◆ TASK OBJECTIVE ◆
Every line in the records below between the one holding "Expand the Quest 2 Headphones dropdown" and the one holding "Task: Open Filiz", inclusive, is to be set down exactly; all other lines are to be left out.

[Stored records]
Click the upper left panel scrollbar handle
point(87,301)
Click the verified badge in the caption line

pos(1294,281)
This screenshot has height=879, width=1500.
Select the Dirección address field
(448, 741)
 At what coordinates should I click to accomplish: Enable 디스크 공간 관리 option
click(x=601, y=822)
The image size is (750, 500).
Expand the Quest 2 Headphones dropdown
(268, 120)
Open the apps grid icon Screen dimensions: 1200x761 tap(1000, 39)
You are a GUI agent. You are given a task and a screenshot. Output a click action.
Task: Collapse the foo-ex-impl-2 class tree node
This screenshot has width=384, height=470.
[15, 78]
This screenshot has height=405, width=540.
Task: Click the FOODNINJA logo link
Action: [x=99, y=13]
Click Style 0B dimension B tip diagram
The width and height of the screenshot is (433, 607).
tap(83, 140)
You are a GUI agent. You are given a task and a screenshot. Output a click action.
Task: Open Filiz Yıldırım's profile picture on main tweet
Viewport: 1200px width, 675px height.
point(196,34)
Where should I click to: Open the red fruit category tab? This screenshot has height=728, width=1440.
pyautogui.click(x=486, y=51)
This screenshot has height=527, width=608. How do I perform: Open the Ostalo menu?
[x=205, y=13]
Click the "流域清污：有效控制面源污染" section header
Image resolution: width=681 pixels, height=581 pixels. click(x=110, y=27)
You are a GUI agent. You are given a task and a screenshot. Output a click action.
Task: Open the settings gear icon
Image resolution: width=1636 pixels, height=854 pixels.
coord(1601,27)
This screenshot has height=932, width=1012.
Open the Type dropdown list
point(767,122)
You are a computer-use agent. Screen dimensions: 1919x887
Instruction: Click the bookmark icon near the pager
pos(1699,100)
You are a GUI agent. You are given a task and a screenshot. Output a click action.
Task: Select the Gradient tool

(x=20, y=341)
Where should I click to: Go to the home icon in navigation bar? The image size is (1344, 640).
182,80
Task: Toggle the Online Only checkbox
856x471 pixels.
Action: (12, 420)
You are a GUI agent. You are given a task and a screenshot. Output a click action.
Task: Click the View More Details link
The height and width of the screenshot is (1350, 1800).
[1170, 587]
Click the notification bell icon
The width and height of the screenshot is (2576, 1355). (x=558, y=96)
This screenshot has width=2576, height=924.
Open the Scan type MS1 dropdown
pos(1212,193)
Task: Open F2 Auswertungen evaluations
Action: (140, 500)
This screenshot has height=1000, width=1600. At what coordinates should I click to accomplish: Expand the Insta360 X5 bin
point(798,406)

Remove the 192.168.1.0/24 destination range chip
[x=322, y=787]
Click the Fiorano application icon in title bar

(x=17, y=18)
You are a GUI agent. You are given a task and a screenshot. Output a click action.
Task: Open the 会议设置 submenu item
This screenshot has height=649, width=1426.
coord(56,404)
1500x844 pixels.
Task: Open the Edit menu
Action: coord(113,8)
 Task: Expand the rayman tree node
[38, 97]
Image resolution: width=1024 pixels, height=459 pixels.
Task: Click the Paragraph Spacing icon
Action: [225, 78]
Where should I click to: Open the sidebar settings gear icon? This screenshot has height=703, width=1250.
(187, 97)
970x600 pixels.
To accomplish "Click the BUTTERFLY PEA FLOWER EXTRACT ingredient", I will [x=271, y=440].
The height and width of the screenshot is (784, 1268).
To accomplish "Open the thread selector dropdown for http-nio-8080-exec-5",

◆ EXERCISE RESPONSE ◆
Expand the Quest 2 Headphones dropdown
(268, 120)
Open the apps grid icon Screen dimensions: 1200x761 tap(1000, 39)
You are a GUI agent. You are given a task and a screenshot. Output a click action.
Task: Collapse the foo-ex-impl-2 class tree node
This screenshot has width=384, height=470.
[15, 78]
This screenshot has height=405, width=540.
Task: Click the FOODNINJA logo link
Action: [x=99, y=13]
Click Style 0B dimension B tip diagram
The width and height of the screenshot is (433, 607).
tap(83, 140)
You are a GUI agent. You are given a task and a screenshot. Output a click action.
Task: Open Filiz Yıldırım's profile picture on main tweet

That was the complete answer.